TASK GOAL:
Look through the listing below for the word "element" and copy every line where it occurs.

□ □ □ □

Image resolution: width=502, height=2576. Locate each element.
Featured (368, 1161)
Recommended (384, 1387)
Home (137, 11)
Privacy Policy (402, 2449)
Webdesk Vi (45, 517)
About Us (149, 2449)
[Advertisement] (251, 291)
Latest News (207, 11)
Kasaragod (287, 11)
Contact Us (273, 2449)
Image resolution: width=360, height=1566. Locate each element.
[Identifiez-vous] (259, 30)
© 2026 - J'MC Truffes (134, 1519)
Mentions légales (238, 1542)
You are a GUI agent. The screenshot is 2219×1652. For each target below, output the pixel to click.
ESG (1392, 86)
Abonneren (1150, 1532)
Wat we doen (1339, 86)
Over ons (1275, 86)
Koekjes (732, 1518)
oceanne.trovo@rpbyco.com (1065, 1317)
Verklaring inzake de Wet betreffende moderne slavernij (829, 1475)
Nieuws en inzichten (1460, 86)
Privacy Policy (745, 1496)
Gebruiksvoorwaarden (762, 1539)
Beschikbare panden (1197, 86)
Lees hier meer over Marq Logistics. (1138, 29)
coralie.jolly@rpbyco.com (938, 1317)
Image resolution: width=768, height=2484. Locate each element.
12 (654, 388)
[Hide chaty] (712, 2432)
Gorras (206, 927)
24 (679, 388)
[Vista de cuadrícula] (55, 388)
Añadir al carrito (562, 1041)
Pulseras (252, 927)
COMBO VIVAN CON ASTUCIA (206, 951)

□ □ □ □

RESPONSE:
Image resolution: width=502, height=2576. Locate each element.
Image resolution: width=360, height=1566. Locate each element.
Image resolution: width=768, height=2484. Locate each element.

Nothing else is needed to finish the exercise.